Here is a piece of code I use to save the image in the database:
$data = bin2hex(file_get_contents('php://input'));
if (!empty($data)) {
$sql = "UPDATE asset SET data = X'%s' WHERE uuid = '%s'";
$args = array($data, $asset_uuid);
}
psql (9.1.3) and php 5.3.6 are used
Bytea is a byte array. It's not a bit pattern. See section 4.2.1.5 of PostgreSQL Lexical Structure.
The correct way to enter bytea is '\x...' with hex values. So what you want is SET data = '\x%s'.
You might also want to look into prepared statements with pg_prepare.
Edit: I was able to insert a (text) file into a bytea with this:
$source = file_get_contents( 'hello.php' );
$insert = pg_prepare( $conn, '', 'insert into t (name, data) values($1,$2)' );
pg_execute( $conn, '', array( 'hello.php', $source ) );
3rd Edit: This works fine to insert the file into the database. However, the pgsql driver in PHP is quite impolite. The only way to retrieve the actual data back is using the old bytea escape mechanism, as detailed here: pg_unescape_bytea.
pg_query('SET bytea_output = "escape";');
$result = pg_query( 'select data from t' );
while ( $row = pg_fetch_row( $result ) ) {
echo pg_unescape_bytea( $row[0] );
}
I'm sorry about how annoying this is. The PostgreSQL interface in PHP can do with some major overhaul for binary values.
To insert bytea contents with the pg_* API, the binary value should always be run through the pg_escape_bytea() function, even if it's passed to the pg_execute or pg_query_params functions.

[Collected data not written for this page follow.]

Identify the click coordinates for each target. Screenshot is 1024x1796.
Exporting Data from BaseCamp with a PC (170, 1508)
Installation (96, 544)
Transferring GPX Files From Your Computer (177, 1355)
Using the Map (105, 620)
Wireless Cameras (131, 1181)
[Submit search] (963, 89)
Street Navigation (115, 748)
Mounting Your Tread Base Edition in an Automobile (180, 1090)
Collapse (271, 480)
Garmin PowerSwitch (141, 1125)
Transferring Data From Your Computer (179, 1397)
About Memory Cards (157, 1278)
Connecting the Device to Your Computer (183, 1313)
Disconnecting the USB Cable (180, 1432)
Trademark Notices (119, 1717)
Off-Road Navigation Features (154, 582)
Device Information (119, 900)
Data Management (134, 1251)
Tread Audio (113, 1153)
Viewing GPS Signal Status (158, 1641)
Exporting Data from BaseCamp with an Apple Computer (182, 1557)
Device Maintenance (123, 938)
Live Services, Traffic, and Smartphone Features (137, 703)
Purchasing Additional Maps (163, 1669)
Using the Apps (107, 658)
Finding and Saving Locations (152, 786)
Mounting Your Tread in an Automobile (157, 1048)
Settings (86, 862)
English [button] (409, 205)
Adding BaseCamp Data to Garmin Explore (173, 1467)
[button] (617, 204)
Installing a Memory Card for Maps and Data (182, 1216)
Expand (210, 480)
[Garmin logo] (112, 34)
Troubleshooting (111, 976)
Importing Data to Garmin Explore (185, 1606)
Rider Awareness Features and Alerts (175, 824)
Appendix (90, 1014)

This is because the pg_* layer doesn't "know" that a particular parameter has binary contents, and it does not implement any real support for parameter types anyway. So the text representation must be used. It can either be in the escape form or the hex form, it doesn't matter to the PG server, and it's independant of the value of bytea_output, which is meaningful only for values read from the server.
Example:
$esc=pg_escape_bytea("\000\001\002");
pg_query_params('INSERT INTO some_table(some_col) VALUES($1)', array($esc));
To read bytea contents with the pg_* API, the value must be run through pg_unescape_bytea() after the fetch. Assuming the client library is not older than 9.0 (libq.so.5.3 or higher), it can decode the contents whether it's in hex form or escape form and it will autodetect it. Only with an older library would it be necessary to force bytea_output to escape for it to decode properly, either dynamically with SET or statically for the whole database (ALTER DATABASE SET bytea_output=escape) or in postgresql.conf for the whole instance.
Example:
$p=pg_query("SELECT some_col FROM some_table WHERE...");
$r=pg_fetch_array($p);
$contents = pg_unescape_bytea($r[0]);
Both answers posted here gave me some thoughts, but none were 100% of the answer.
So, I will explain in this answer what I did to get it to work.
When displaying the image, I used this:
header('Content-Type: image/jpeg');
$data = pack("H*", pg_unescape_bytea($data));
echo $data;
I'm running PHP 5.3.8, in PHP 5.4.0 it turns out you can use hex2bin instead of pack.
When adding the image to the database, I used this:
$data = pg_escape_bytea($data); // Escape input for PostgreSQL
$sql = "UPDATE asset SET data = '%s'WHERE uuid = '%s'";
I'm glad it is working now. Thank you both Daniel and Johann!